Winrod's daughter, Carol Winrod, 28, entered an Alford plea Monday to two charges, while four others were dropped. The Alford plea means she doesn't admit guilt, but acknowledges the state has enough evidence to convict her. She was expected to be released Monday. Her sentencing is scheduled for May 23.
Her brother, Stephen Winrod, faces the same charges. Jury selection in his trial is scheduled to begin today.
Circuit Judge William Mauer listened patiently for nearly an hour Monday as Gordon Winrod repeatedly referred to the court as the "Jewdiciary," and insisted the proceeding was illegal and unconstitutional. Winrod also argued that he brought the children to Missouri to protect them from abuse.
The children remained at his secluded farm in the rugged Ozarks hills near Gainesville until police found them last year. Winrod, pastor of Our Savior's Church, has been linked to the Christian Identity movement, which considers white Christians superior to nonwhites and Jews.
On Monday, Winrod, 74, objected to being referred to as an anti-Semite and white supremacist in the presentencing report that was compiled for use by the judge in deciding the sentence.
"I'm anti the same thing Jesus was," he said. "There is no Jewish race, there is only a Jewish religion. I'm not an anti-Semite. That's a lie."
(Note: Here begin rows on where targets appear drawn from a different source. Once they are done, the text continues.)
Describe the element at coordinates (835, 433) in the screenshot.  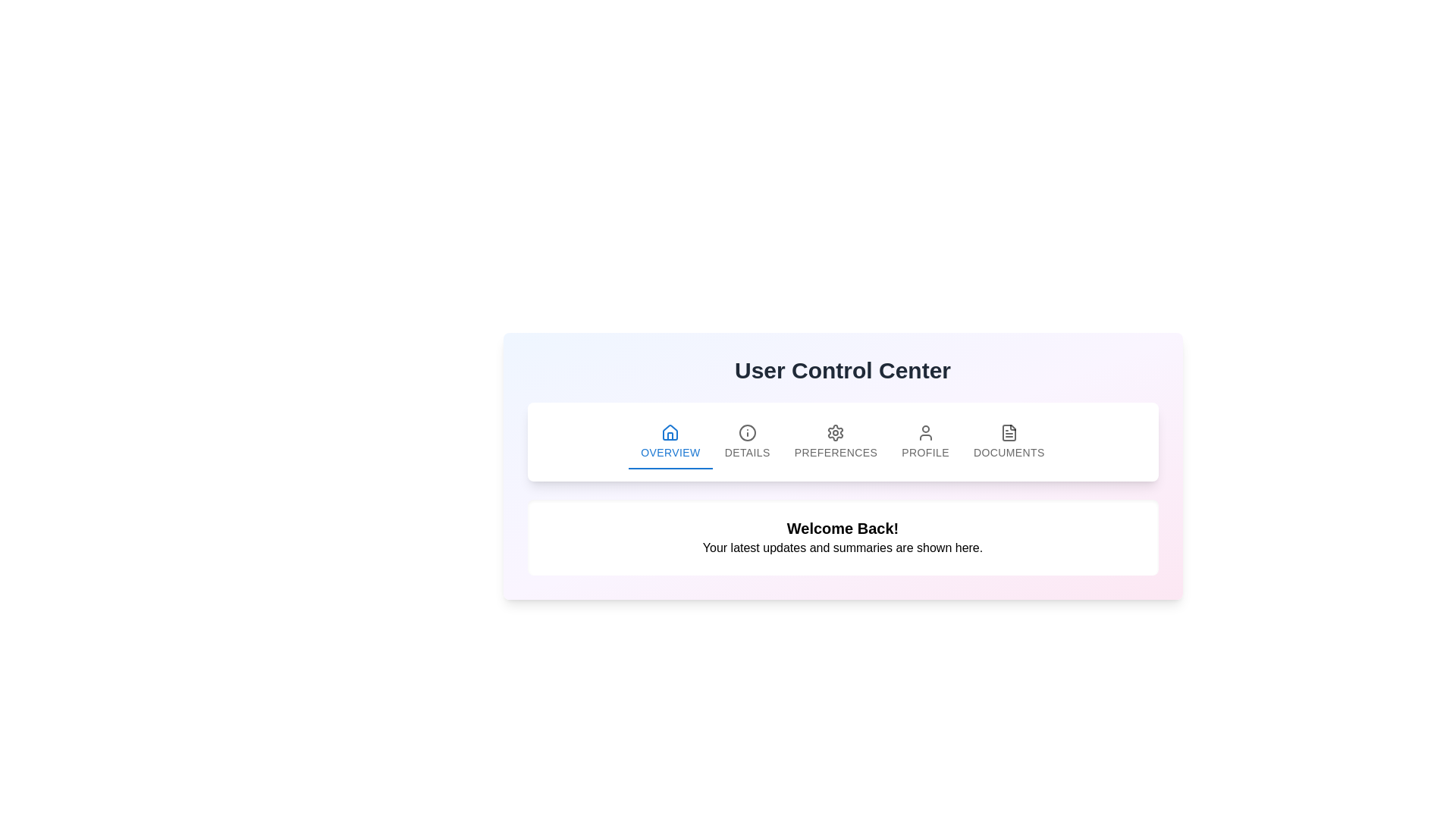
I see `the gear icon within the 'Preferences' tab` at that location.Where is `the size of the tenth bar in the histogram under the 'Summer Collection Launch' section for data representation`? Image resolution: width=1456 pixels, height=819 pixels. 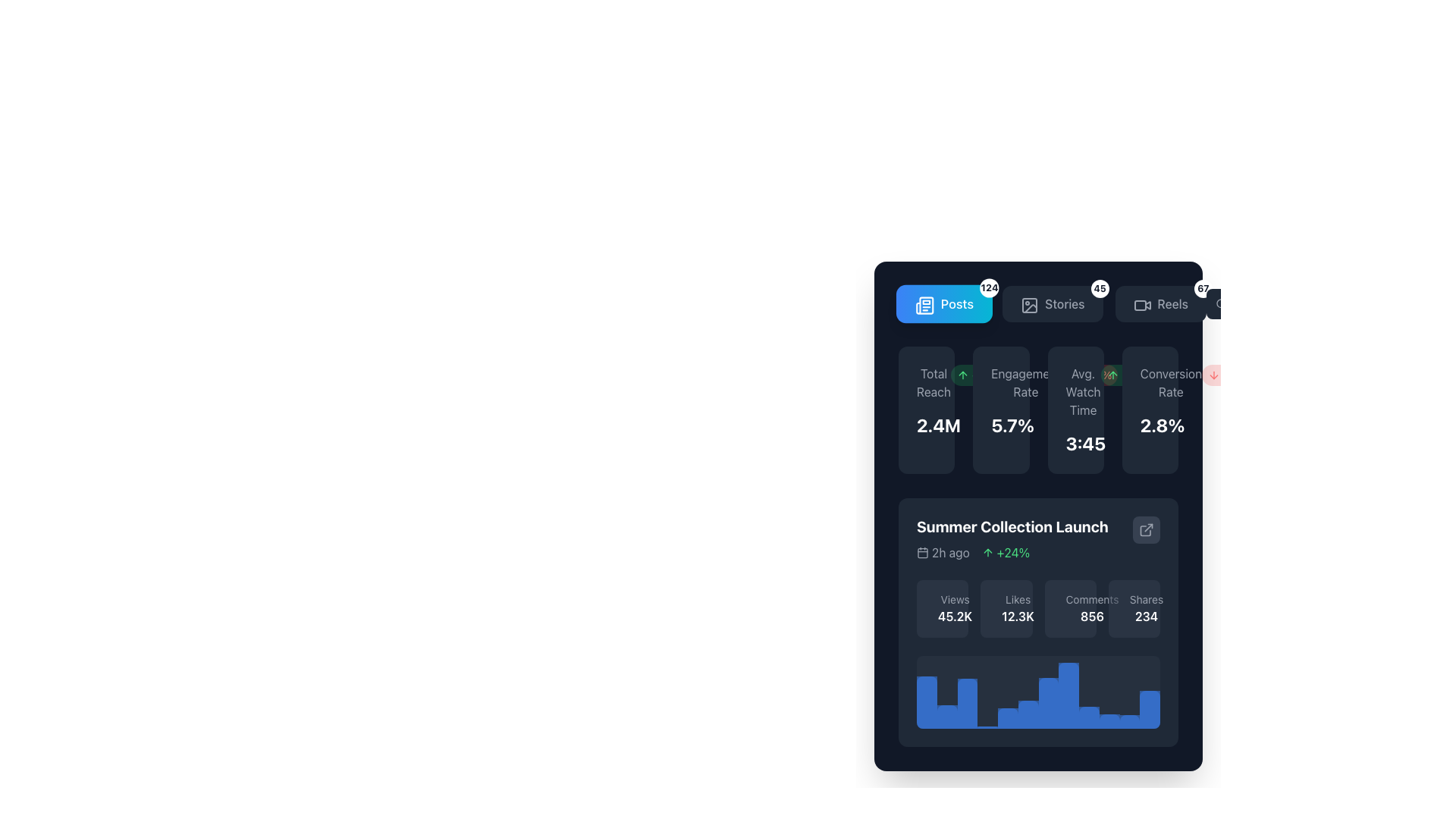 the size of the tenth bar in the histogram under the 'Summer Collection Launch' section for data representation is located at coordinates (1109, 720). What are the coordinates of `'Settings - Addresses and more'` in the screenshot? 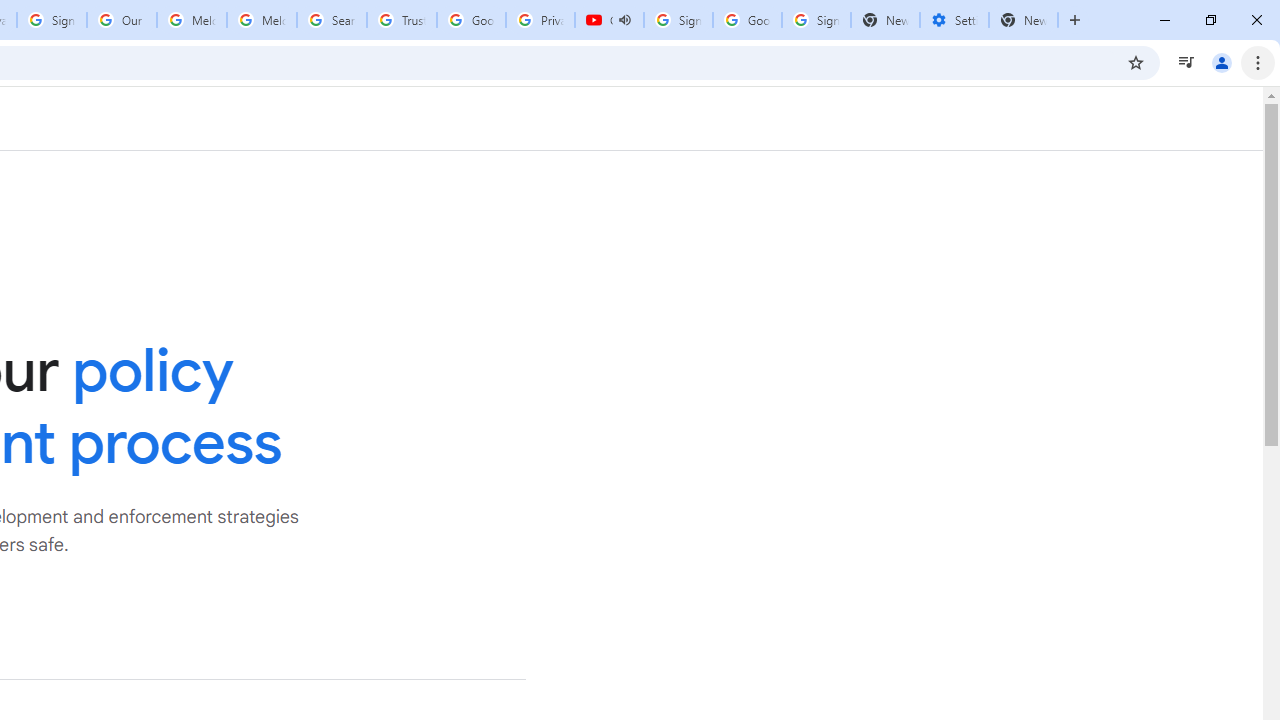 It's located at (953, 20).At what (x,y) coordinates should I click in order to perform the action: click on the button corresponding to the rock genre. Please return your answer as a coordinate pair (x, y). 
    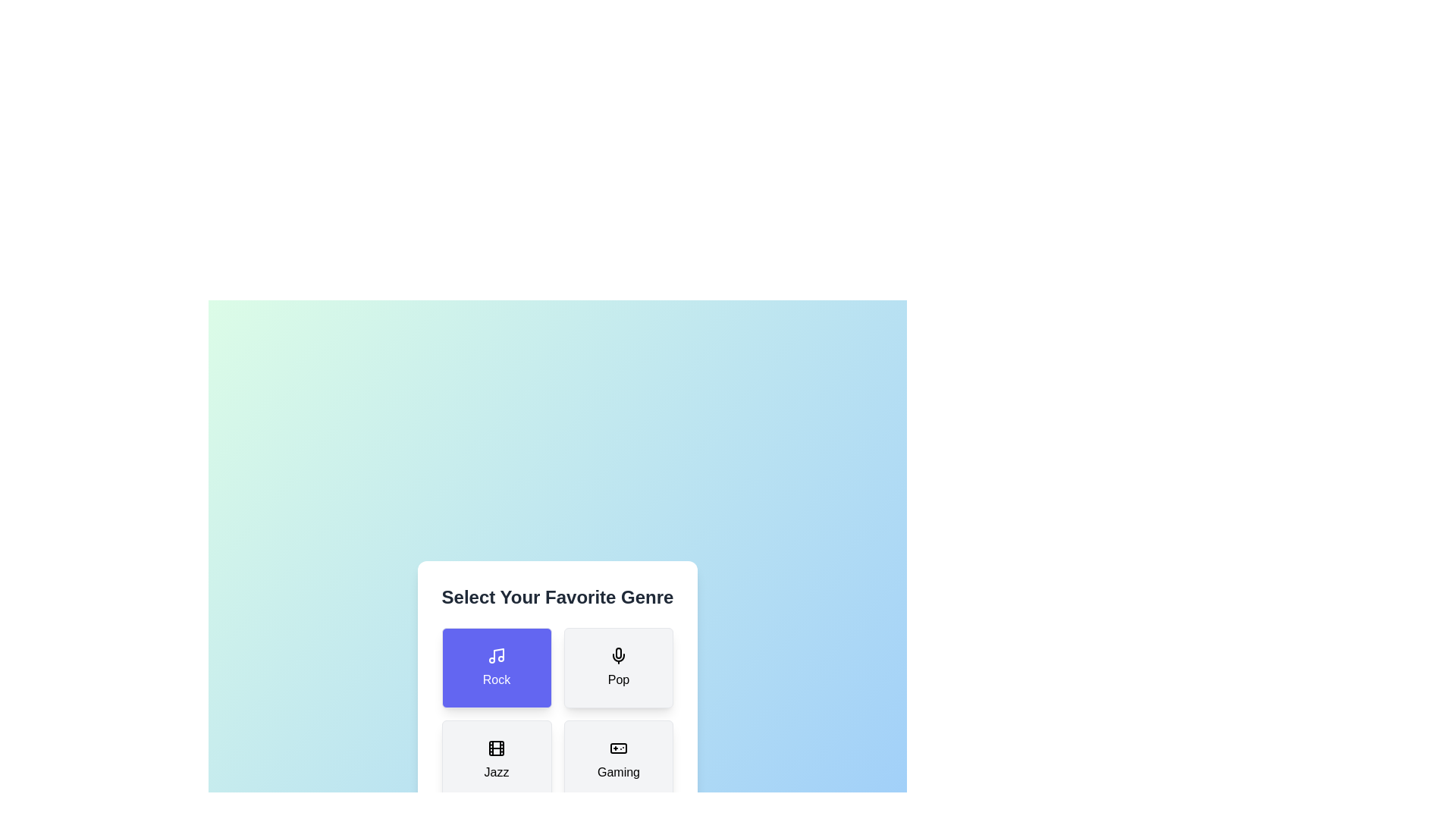
    Looking at the image, I should click on (497, 667).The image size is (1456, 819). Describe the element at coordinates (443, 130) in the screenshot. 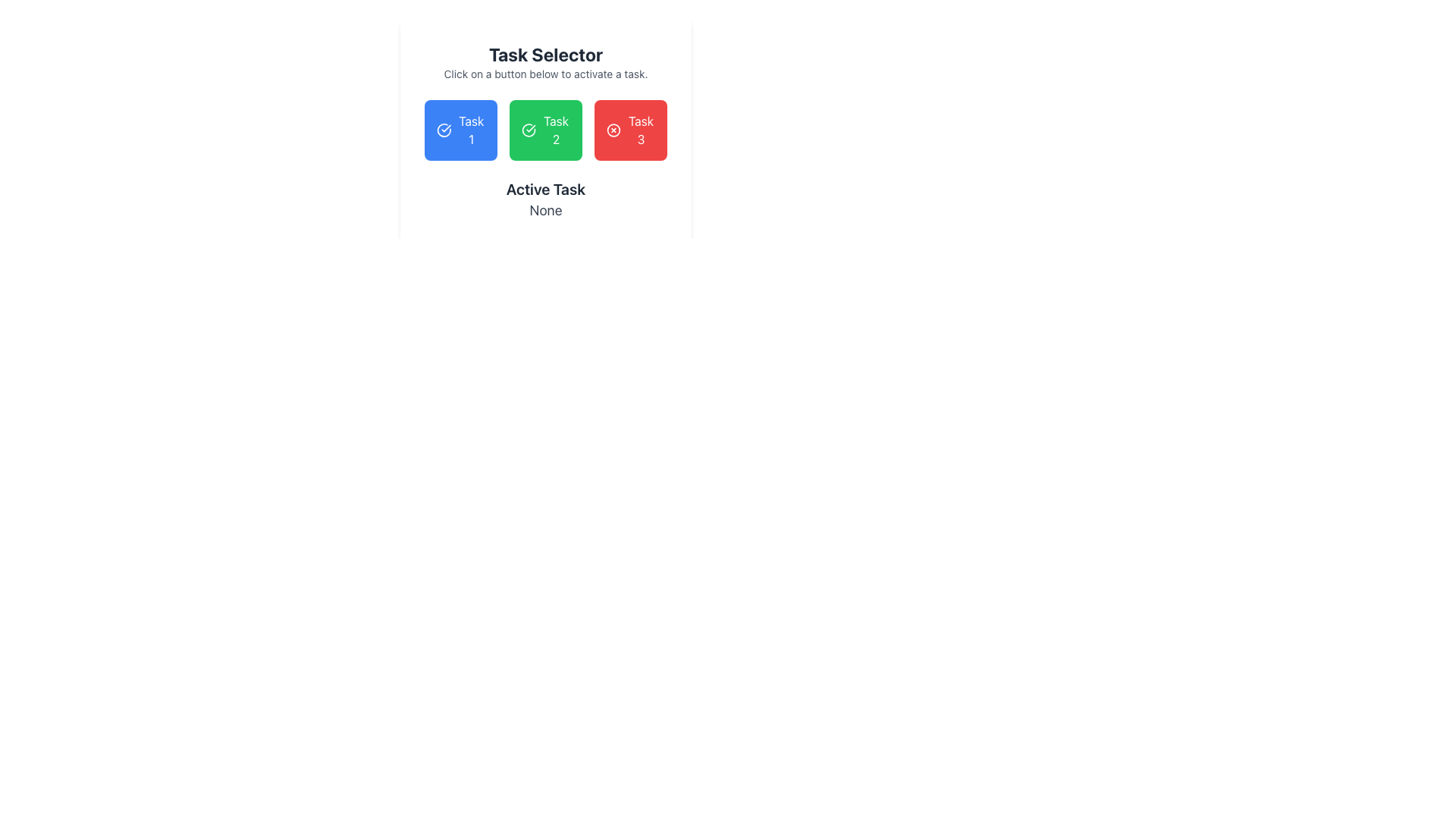

I see `the blue circle icon within the leftmost button under the 'Task Selector' heading` at that location.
Winrod was clad in orange jail clothes with white socks and thongs on his feet. He wore two pairs of glasses, apparently to help him better read court documents. He acted as his own attorney, despite being appointed a public defender. He also indicated he would file a motion to vacate his sentence.
Winrod also acted as his own attorney and refused the help of a public defender during his three-day trial in January. He then returned to his jail cell in a huff and refused to participate in two days of his trial after Mauer rejected several of his pretrial motions.
He later was found in contempt of court after ignoring the judge's warning about raising allegations that the grandchildren had been molested by their fathers.
His grandchildren began disappearing one by one from their homes near Dickey, N.D., between 1994 and 1995. Authorities long suspected they were living with Winrod in Missouri.
Police raided the 400-acre farm in Ozark County in May 2000, arresting him and then working for four days to talk the children then ages 9 to 16 into surrendering. Authorities said their grandfather's teachings were deeply instilled in the children, who had barricaded themselves in a 6-foot-by-6-foot basement room.
The children, whose fathers have legal custody, have since undergone treatment at a mental health center in North Dakota.
Before being sentenced Monday, Winrod told the judge he had a total of 60 grandchildren.
"Some are with their grandfather in their spiritual beliefs and some are departed," he told the judge. "I am sorry about that."